The other day I bumped into the adult child of a lifelong friend. She did not know me, except in a foggy my-mom-mentioned-you kind of way. Her mother and I have shared history, and a bond that came with no expiration date. Fate has it that my friend and I no longer live withing a hundred miles of one another, so the affection is constrained to chance meetings a few times a year, social media and Christmas cards.
This month a different friend is welcoming a new baby. Before I know the child's name, or weight, or eye color, or even gender I feel a wave of love for him/her. As the baby arrives, adoration comes pouring in like shafts of light when you open the blackout drapes at daybreak.
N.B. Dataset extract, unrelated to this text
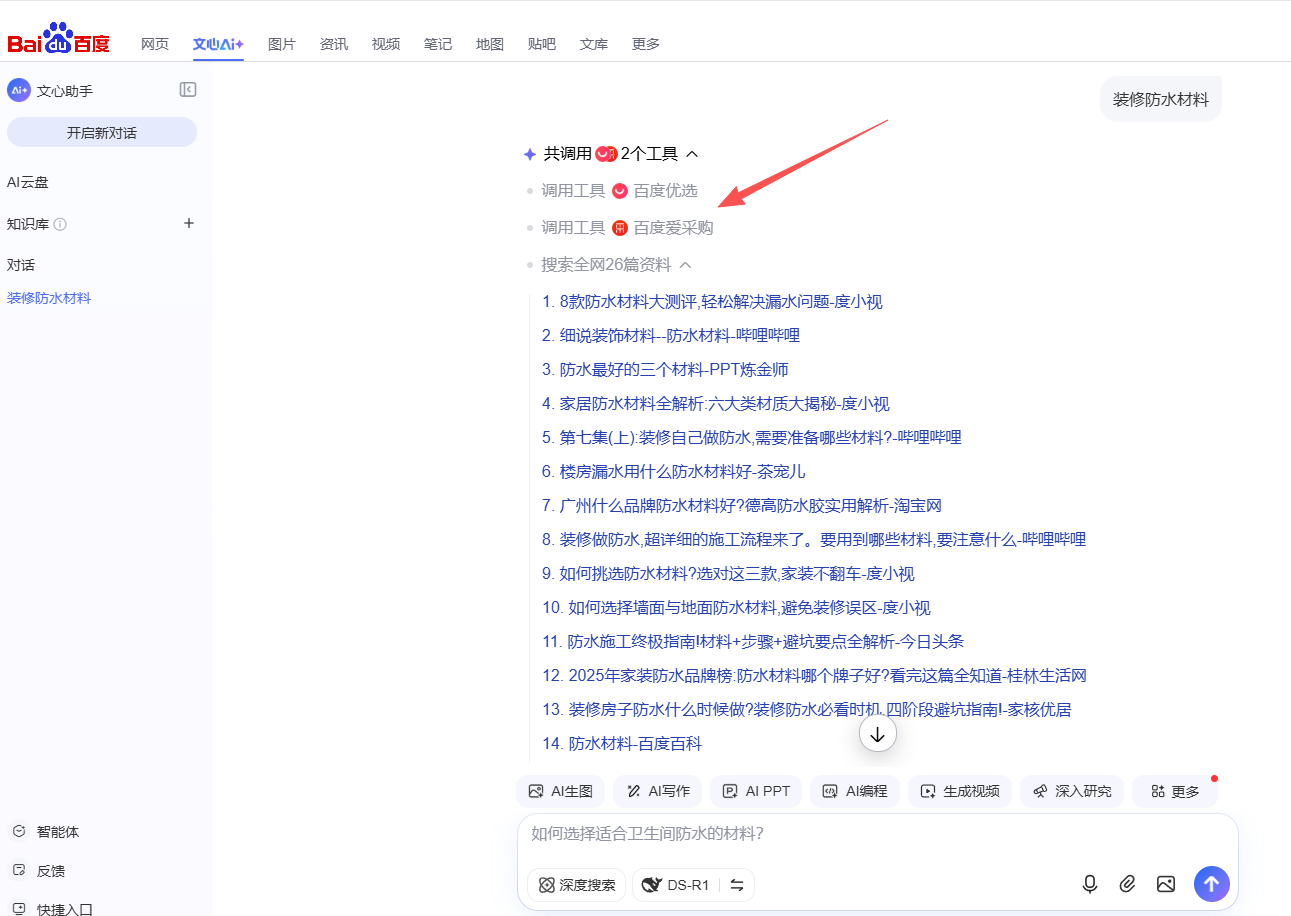Viewport: 1291px width, 916px height.
Task: Collapse the left sidebar panel icon
Action: pos(188,90)
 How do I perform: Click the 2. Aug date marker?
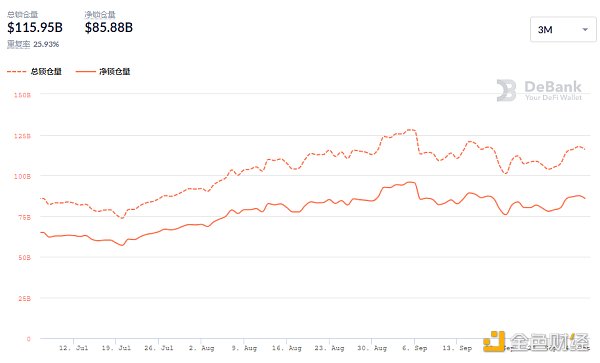[x=201, y=348]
The funny thing is, the targets of my regard have done nothing to evoke it. Except for being alive. Then again, the babies and parents who have slipped away to higher realms have taken my fondness clinging to them like campfire smoke. Where they live still.
It would be dicey to articulate to the adult child of my childhood companion, or the newborn sleeping at my friend's breast that I do indeed cherish them.
"Your mother tells me you are in grad school! Congratulations! And I love you. What's that? You say you forget who I am?"
As for the infant, words are the wrong language entirely.
The crones turned angels that lean in when I am minding my own business are in the same predicament. Hence the tendency to find other means of delivering the message.